=== Begin Enclosure ===

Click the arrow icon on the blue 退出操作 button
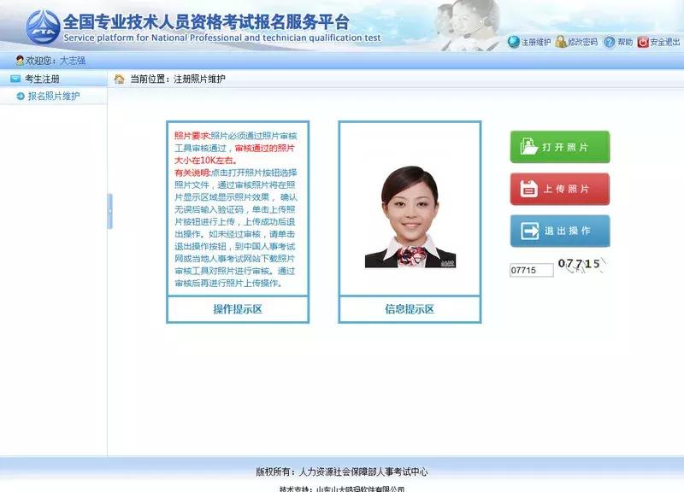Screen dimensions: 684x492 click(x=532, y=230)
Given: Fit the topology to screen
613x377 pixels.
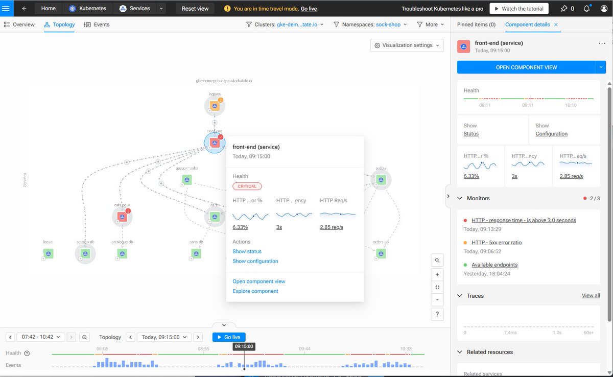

=== End Enclosure ===
=== Begin Enclosure ===

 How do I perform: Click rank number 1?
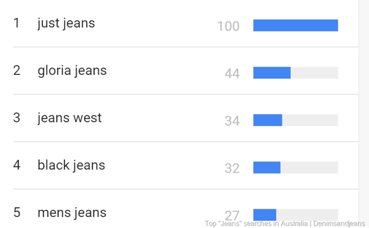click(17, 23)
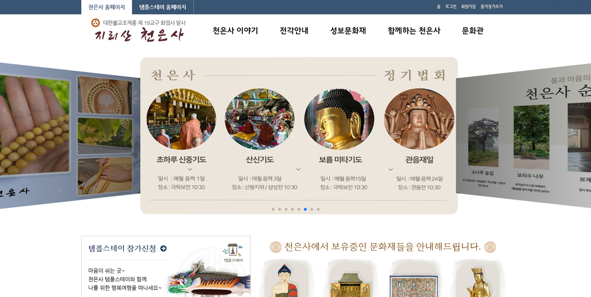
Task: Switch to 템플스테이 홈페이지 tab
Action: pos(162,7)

=== End Enclosure ===

Your answer should be the exact lines above from the one containing "Click the arrow icon on the blue 退出操作 button" through the one containing "613x377 pixels.", with both end lines kept and the pictures removed, please.

Click the arrow icon on the blue 退出操作 button
Screen dimensions: 684x492 click(x=532, y=230)
Given: Fit the topology to screen
613x377 pixels.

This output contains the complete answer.